苏逸在城门上指挥着众将:“兄弟们,家伙事都给招呼上!前线兄弟们的仇,今天,好好清算了!!”
北牧此次奇袭意图其实很简单,用海攻奇袭,从江南直插中腹,后攻入宣城,然后可挟天子。可这未免太过纸上谈了。如果说这阿史那郁莫是初生牛犊不怕虎,想着以小博大,也实在说不过去。
上兵伐谋,其次伐交,其次伐兵,其下攻城。攻城战并不好打。况且此次北牧突袭战,为了海岸着岸,兵马就没法多带。且不说江南海岸后有临城宣城两个城门挡住,只要周围的城邦收到调令,北牧会立即变成三面包抄的形式。长远来看北牧军也似乎没有什么胜算。
许忱想得到这些,北牧军又怎么会不知道,除非他们知道,援军不会来。
“阿史那郁莫大人。第一支队伍已经推着造壕车继续填护城河了。只是,城上箭矢投石......”
阿史那郁莫大人:“下令下去,谁敢后退一步,就地裁决推下河床,填河!”
“是!大人。还有一事,昨夜从城内传出来的信件都已经被截下来了了。”护卫献上信件继续说道:“信上说,临州城兵力不足,目前只有轻骑两千余,守城兵六千余。请求援军快速支援。信上还提到,昨夜的奇袭,是一个叫许忱的人想出来的主意。而且此人还是江南第一富商的儿子,家财雄厚,最近一直在城中施粥布药,组织城民抗敌。”
“许忱...”阿史那郁莫捏着信件,脸庞遮在铁面下无法分辨喜怒。
宣城皇宫,景渊母妃曾经居住的善仪宫,景渊回宫后就居住在这里。
此时宫门一小太监匆匆而入,跪在门前通报道:“启禀殿下,六扇门云月明送来一物。说是之前殿下游历江南遗落之物,今特来交还。”

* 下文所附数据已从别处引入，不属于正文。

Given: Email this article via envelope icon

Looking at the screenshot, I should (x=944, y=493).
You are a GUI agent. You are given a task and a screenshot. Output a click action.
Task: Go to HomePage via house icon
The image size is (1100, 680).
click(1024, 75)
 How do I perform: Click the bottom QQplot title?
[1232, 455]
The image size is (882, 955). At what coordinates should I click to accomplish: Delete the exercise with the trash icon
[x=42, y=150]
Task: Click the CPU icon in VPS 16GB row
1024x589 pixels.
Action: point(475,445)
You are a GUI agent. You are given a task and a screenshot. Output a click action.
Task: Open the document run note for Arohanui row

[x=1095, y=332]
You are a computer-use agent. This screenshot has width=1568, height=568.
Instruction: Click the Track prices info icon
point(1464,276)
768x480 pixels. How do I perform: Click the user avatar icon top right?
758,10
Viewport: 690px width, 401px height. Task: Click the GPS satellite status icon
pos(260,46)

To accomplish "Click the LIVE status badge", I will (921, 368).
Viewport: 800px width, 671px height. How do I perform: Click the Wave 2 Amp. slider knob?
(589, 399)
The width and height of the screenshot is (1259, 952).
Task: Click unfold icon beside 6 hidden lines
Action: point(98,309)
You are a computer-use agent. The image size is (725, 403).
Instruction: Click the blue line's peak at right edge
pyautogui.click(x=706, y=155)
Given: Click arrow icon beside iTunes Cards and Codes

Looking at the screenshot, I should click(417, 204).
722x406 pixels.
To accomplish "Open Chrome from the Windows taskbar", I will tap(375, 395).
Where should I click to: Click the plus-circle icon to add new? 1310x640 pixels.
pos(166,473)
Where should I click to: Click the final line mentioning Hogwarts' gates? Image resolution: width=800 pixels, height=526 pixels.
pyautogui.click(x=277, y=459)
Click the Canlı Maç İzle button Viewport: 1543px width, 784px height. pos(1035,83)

六扇门的陆开阳和云月明是九歌的东君和云中君,平时都是用九歌的渠道传递消息此时突然在宫内传讯?
景渊接过东西看了看,是一块上乘的玉佩。东西不重要,重点是传讯的内容。江南么?景渊心中思量,夜里便无人察觉的出了宫门。
宣城一座无名宅院,是九歌的一据点。景渊到达时,房中已经有烛光,房内两人,一男一女,男的执扇,一身绿衣,风度翩翩。女却是一身黑衣,作女官打扮。两人似是刚有争吵,脸色皆不和善。
二人见景渊到来起身恭迎:“殿下。”
景渊点点头,一摆衣角坐下了,问道:“发生了什么事情?这么急着让我出宫。”
寒冬腊月,一旁的男子还扇扇凉风,悠悠说道:“那就云月明先说吧,你传的讯吗?”
云月明哼了一声,说道:“殿下,收到急讯,江南敌袭已经打到了临州。”
景渊:“什么!?”
江南敌袭他身在宣阳就隔了一座城就算车马再慢,都已经打到了临州怎么可能战报还没传到皇宫。
云月明:“消息是通过九歌的途径传来的。江南水军沿线溃败,水师提督二子苏逸率军在临州已守城十日有余。”
景渊:“为何宫中未收一封战报?”
云月明:“战报半路被人截了。拦截战报的人,叫安和泽。是前大内密探,因和后妃有私情,本应在多年前就杖毙在南门内。”
景渊:“安和泽...又是他...”
云月明:“又?”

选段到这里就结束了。